1. Field of the Invention
The present invention generally relates to improved devices within electric circuit breakers for avoiding unintended arc discharges which strike the external lug, and more particularly to devices which employ a plurality of spaced metal plates for dividing the arc into smaller segments. The present invention further relates to electric circuit breakers for service in intermediate size circuits having voltages of up to 600 volts, normal currents of up to 1,000 amperes and short circuit currents of from 10,000 to 200,000 amperes.
2. Description of the Prior Art
Circuit breakers in this intermediate range typically displace from 100 to 600 cubic inches. They must shut off within about 4 milliseconds in order to avoid serious internal damage. Because of heat and electromagnetic characteristics these circuit breakers use tin plated aluminum lugs which provide good connections to both copper and aluminum wire and avoid the hysteresis problems associated with steel lugs. Because of the relatively large currents involved, the contact arm of these circuit breakers is subjected to strong repulsive "blow off loop" forces under fault conditions. This requires that the contact arm be strong. Additional repulsive force, less than that created by "blow off", is provided by the rapid expansion of gases ionized by the arcing current. Vent holes in the casing of the breaker allow for dissipation of pressure from these expanding gases.
Circuit breakers operate through physical separation of contact members. During separation, an electric arc develops between the contact members. It is well known in the art for circuit breakers in the intermediate range to use a plurality of spaced apart metal plates (an "arc stack") to divide the electric arc into segments. Prior art circuit breakers typically orient the arc stack so that the plane of the metal plates cuts across the line of separation between the separating contact members. As the contact members continue to separate, the arc tends to move through the arc stack and may reignite on the opposite side of the arc stack and strike the lug directly through vent openings in the casing rather than through the intended path formed by the successive plates in the arc stack and thence through a conductor to the lug.
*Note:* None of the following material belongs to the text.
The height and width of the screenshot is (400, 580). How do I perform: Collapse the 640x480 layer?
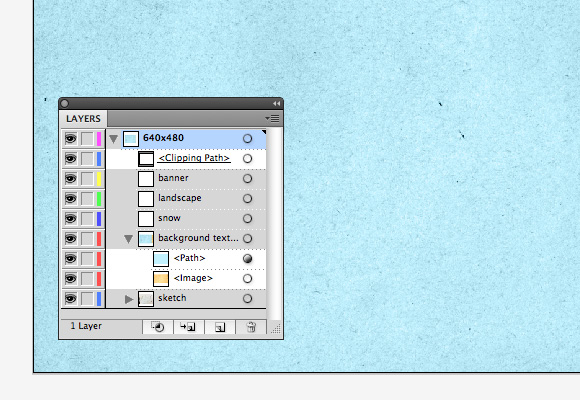[114, 139]
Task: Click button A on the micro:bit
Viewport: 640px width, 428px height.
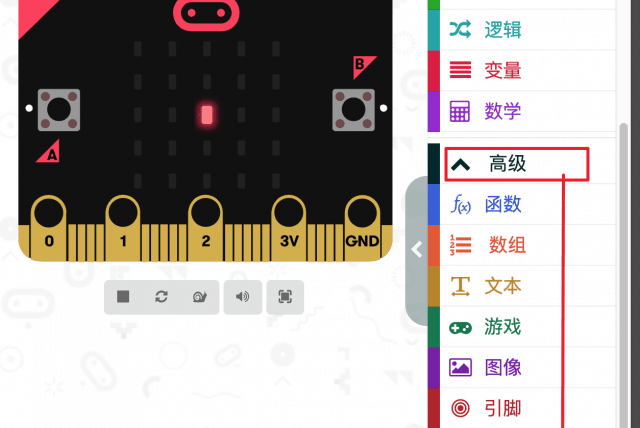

This unintended lug striking may occur because the electric potential of plates near a separating contact member may be such that the arc finds it easier to communicate to the lug through a vent between plates rather than through successive arc plates. At the voltages and currents characteristic of circuits using these breakers, this reignition of the arc and unintended striking of the lug is likely to destroy the circuit breaker.
In prior art circuit breakers, a variety of techniques have been employed for suppressing the arc within the arc stack and avoiding unintended lug strikes, including barriers, insulators, and deflectors. These additional parts complicate the fabrication process and increase costs. It would be advantageous to reduce the parts required to avoid unintended lug strikes, and simplify the fabrication process.
Traditional production methods for contact arms, such as stamping or extrusion, tend to produce rectangular cross sections which in these intermediate circuit breakers can be more massive than necessary in order to achieve adequate strength.